Combined with these algorithms, we now also have low-cost (<US$150) credit-card sized computers such as the Raspberry Pi (when it has additional support) and Jetson Nano that can run these algorithms real time, or around 15 – 20 frames analyzed per second. Even when processing millions of pixels through CNNs with over a 100 million parameters 15 times per second, they consume very little power and can fit easily on agricultural equipment. Genuinely mind boggling every time I think of the sheer scale of it.
That leaves us with the cake recipe – how does that fit? Well, the step-changes in technology, particularly deep learning for image analysis can be largely attributed to the use of open-source software, data and hardware. Accessible datasets gave rise to the first effective CNN; open-source deep learning libraries (e.g. Tensorflow and Pytorch) to widespread adoption and development and open-source and/or low-cost hardware to field-scale implementations of the work. The best analogy I have heard used to describe an open-source approach is that it’s like sharing the recipe for a cake – except the code/assembly guide are the recipe and the ingredient list all the tools/languages/packages/components required to make it work.
Even though I could make an average chocolate cake with the ingredients in my pantry, I’ll still go and buy one for many different reasons – quality, convenience or support/returns in case it doesn’t quite live up to standards. The emphasis in this approach is on the quality of the entire product experience not necessarily a secret combination or method of combining ingredients. Plus, it means everyone with the basic tools can try making the cake or training the algorithm, discovering opportunities for fixes, optimization or low-hanging fruit that may change its use case entirely.

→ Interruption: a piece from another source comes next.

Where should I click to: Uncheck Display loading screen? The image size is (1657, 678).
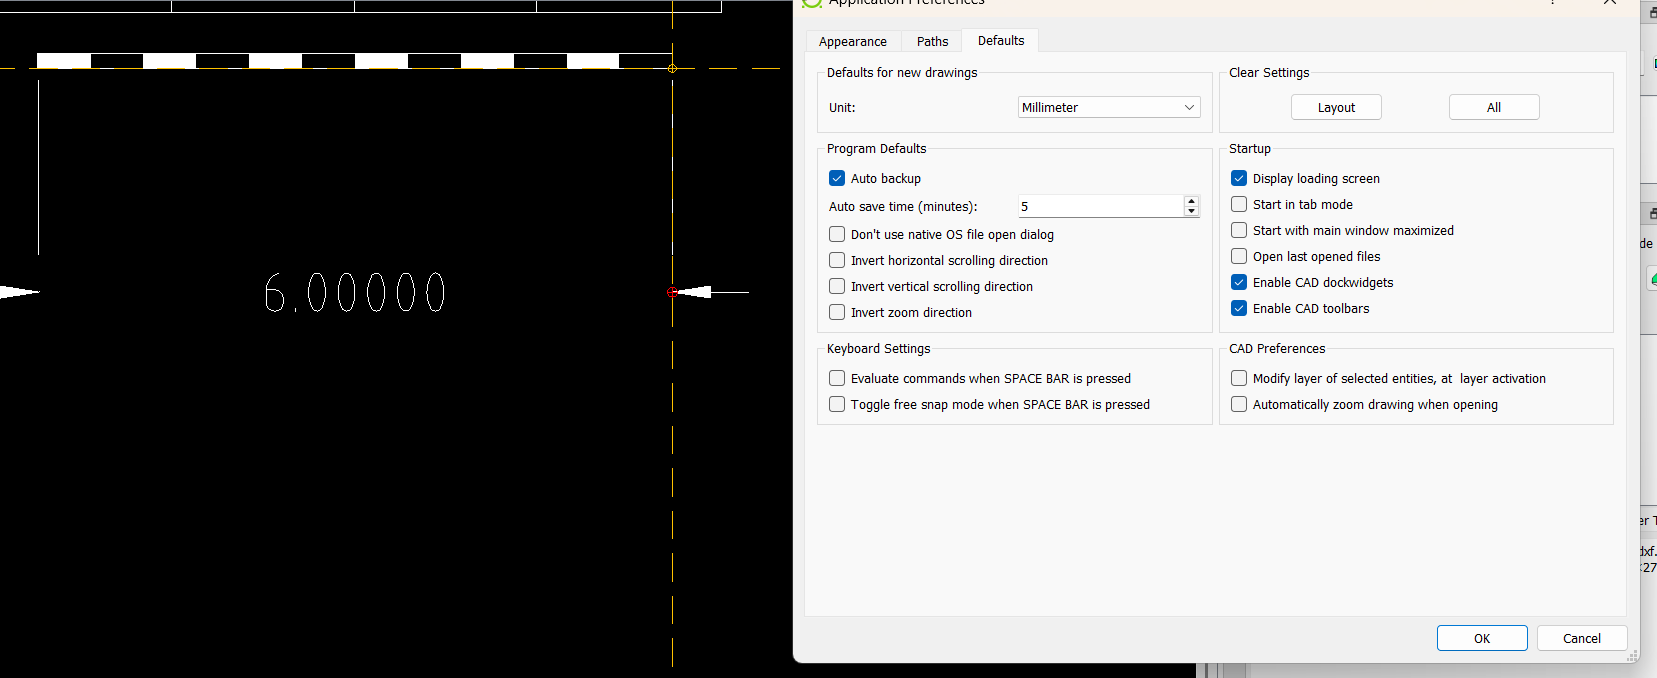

I mean, Australians took sponge cake and made lamingtons! In my own experience with the OpenWeedLocator, we built a device for detecting green weeds in large-scale fallow situations. But in true open-source fashion, this has now been used for site-specific fungicide sprays, desiccant application and under trees for weed control. A Canadian innovation – AgOpenGPS – developed by Brian Tischler is an open-source GPS steering system for tractors, similarly enabling farmer-driven development. The examples of different uses are quite extraordinary.

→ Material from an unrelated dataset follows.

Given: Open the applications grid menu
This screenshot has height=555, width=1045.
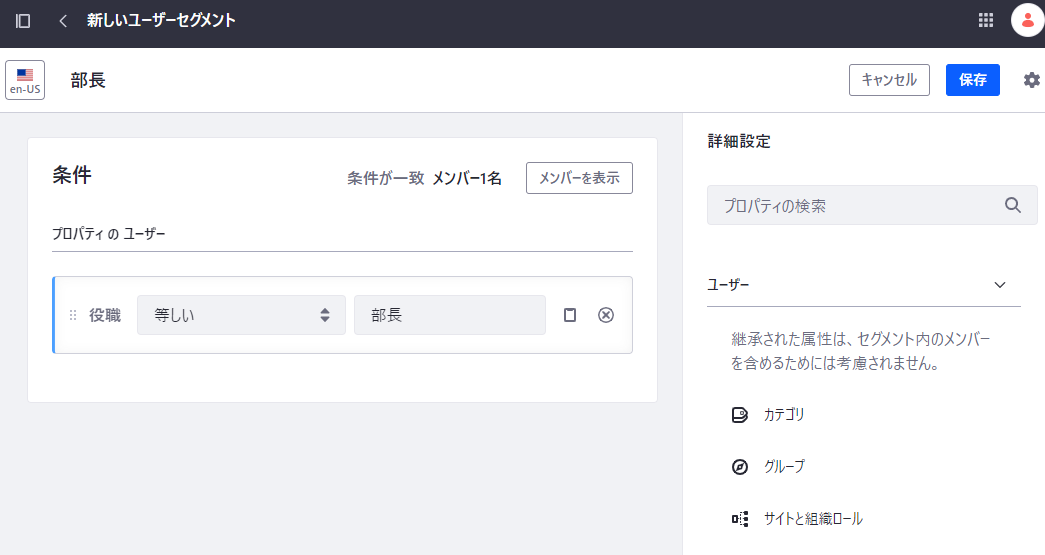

One of the main tenets of open-source technology is that by allowing people to see the details of software and hardware, a larger and more diverse array of people can examine the code and any inefficiencies and errors can be picked up faster. Besides this, it makes research and development accessible to those that might need the technology – the farmers – instead of it being locked away in large companies with inaccessible customer support. Farmer-driven innovation has a long and successful history and open-source development facilitates this continuing to occur in the era of agritech.
Over these last 50 years of development, the cameras, the computers and the open-source recipes have each contributed at different points to site-specific weed control. It seems that now they are converging in agriculture in a storm of interest and development for weed recognition and targeted application.